Typically, the personal auto policy will cover your rental car the same as your insured car, so if you have collision coverage and “other than collision”, the same deductibles will apply. It will not cover trucks or moving vans. It will not cover you outside the US or Canada. You may still want to take the damage waiver to avoid any large charges to your credit card that the rental company may take pending insurance settlements and any other inconvenience or gap. Sometimes your credit card company will also provide some coverage so you should check on that as well.
My son is eighteen years old now. Should I put his car on a separate policy?
The answer varies based on several factors. We can not give legal advice so you should speak to your attorney about possible protection provided by putting your child’s car in his/her own name. From an insurance standpoint, your auto insurer is potentially liable for any resident relative in your household, so as long as they are considered a resident of your household, they will affect your insurance. Also, Wisconsin law does not permit insurers or insureds to “exclude” any driver from your policy. Because of this, most companies will want to charge for you son or daughter as long as they live with you. Don’t think that just because they get a policy somewhere else that you will be able to take them and their higher rate off your policy. Some companies will put the young driver on a separate policy but this is usually for rating purposes but both policies will be with the same company. The main thing to keep in mind regardless is that the named insured must be the owner of the car. So if you do title the car to your child, be sure that they are added as a named insured on your policy or they get a separate policy in their name with the same company. There are several advantages of keeping everyone in the household with the same company including preferred rates, multi-car discounts, renewal discounts, claim free discounts as well as avoiding any question as to which company is to cover a given claim. For example, what if you both are with different companies but Jr is driving a friends car or even one of yours and causes an accident. In that case you will most likely be dealing with both companies which will definitely complicate things.

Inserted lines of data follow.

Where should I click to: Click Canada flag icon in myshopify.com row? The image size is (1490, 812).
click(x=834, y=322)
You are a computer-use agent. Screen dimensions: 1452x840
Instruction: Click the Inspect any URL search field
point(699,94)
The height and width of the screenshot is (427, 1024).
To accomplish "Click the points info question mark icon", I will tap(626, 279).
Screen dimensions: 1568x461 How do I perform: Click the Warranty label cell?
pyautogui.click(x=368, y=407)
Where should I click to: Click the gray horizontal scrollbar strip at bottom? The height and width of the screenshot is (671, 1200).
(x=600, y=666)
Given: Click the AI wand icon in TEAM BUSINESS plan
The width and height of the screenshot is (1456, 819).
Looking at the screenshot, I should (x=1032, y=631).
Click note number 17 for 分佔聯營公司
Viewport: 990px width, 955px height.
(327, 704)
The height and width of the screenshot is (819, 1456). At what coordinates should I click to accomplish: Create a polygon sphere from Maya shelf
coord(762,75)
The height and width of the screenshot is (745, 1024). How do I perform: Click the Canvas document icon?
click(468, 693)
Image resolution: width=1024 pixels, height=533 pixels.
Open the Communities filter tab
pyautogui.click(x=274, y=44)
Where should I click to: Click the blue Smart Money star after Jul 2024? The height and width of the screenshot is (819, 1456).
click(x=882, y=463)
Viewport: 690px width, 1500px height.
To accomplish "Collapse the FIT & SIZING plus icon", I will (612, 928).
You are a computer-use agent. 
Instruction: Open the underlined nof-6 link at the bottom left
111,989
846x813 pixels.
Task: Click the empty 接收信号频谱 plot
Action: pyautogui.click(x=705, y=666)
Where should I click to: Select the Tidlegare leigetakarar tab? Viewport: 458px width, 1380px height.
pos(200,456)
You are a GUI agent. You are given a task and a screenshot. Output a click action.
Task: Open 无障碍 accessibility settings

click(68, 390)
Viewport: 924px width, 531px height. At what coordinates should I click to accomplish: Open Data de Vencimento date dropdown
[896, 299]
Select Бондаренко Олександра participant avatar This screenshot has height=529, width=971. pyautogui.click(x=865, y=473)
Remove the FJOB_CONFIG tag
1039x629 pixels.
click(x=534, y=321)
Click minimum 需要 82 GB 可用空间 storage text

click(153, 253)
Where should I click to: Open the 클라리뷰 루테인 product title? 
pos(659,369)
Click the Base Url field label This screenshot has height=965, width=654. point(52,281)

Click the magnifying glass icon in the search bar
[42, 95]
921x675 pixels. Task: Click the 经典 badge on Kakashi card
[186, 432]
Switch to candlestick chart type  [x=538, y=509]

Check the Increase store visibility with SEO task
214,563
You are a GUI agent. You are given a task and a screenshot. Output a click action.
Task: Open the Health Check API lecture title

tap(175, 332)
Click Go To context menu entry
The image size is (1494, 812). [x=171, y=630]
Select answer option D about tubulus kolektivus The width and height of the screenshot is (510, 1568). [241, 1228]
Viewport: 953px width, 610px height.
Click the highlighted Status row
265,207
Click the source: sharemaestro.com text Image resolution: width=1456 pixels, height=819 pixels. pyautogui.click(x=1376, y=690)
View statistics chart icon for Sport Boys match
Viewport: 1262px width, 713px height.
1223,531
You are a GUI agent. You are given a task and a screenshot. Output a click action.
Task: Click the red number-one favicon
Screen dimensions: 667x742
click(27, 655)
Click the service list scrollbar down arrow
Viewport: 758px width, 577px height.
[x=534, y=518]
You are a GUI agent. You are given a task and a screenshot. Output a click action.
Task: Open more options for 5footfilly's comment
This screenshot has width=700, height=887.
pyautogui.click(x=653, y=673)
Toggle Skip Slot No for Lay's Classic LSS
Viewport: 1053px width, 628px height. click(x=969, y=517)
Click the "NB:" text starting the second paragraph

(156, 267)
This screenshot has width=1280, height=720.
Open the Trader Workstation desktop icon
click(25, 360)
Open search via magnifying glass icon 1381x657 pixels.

How do I find out the basics of insurance?
On our farm we have a modified vehicle just for hauling (manure/haylage/silage/grain) on our farm. Can this go on our farmowners policy or do we need a business auto policy?
Companies may vary on this but the policy form excludes coverage for vehicles that are or can be registered for road use. Certain farm vehicles sometimes referred to as “Implements of husbandry” are excluded from registration by Wisconsin statutes. If so qualified, they could be covered under the farmowners policy form. Even so, keep in mind that the unendorsed farmowners form does not have some coverage’s provided on the business auto policy such as uninsured/underinsured motorist coverage and medical payments coverage for insured’s (only for “others” and employees). Here is link to the Wisconsin statute. Look at 341.05(28) in particular, but also 7,9, and 17.
We are having an event serving alcohol. Do we need liquor liability?
If the event is in Wisconsin, there is no Dram Shop law. WI Statue grants immunity from civil liability unless you knowingly/illegally serve an underage minor or force consumption or serve beverages implying they do not contain alcohol. Here is link to the Wisconsin statute Liquor liability insurance would not cover serving illegally, underage minors. That said, many businesses and individuals still purchase liquor liability for protection in case they would be sued relating to the serving of alcohol which could still happen.